- Directed by: Georg Asagaroff
- Written by: Curt J. Braun
- Based on: The Mad Bomberg by Josef Winckler
- Produced by: Óscar Dancigers; Dagobert Koßmann;
- Starring: Hans Adalbert Schlettow; Liselotte Schaak; Paul Heidemann; Adele Sandrock;
- Cinematography: Carl Drews
- Music by: P.J. Haslinde
- Production company: Deuton-Film
- Release date: 29 March 1932;
- Running time: 92 minutes
- Country: Germany
- Language: German

= The Mad Bomberg (1932 film) =

1932 film directed by Georg Asagaroff

The Mad Bomberg (Der tolle Bomberg) is a 1932 German comedy film directed by Georg Asagaroff and starring Hans Adalbert Schlettow, Liselotte Schaak, and Paul Heidemann.
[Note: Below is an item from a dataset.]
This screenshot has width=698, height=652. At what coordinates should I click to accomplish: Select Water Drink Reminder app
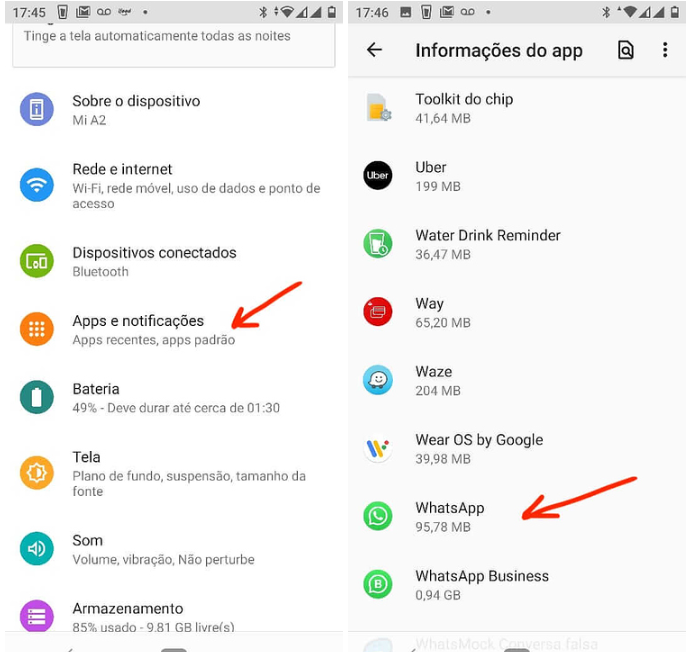[517, 244]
It is an adaptation of the 1923 novel The Mad Bomberg by Josef Winckler, which was later made into a 1957 film of the same title. The film's art direction was by Otto Erdmann and Hans Sohnle.

==Synopsis==
Wealthy eccentric Baron Giesbert von Bomberg is forced by his relatives to get married. Gradually he begins to fall in love with his wife.

== Bibliography ==
- Waldman, Harry (2008). "Nazi Films in America, 1933–1942"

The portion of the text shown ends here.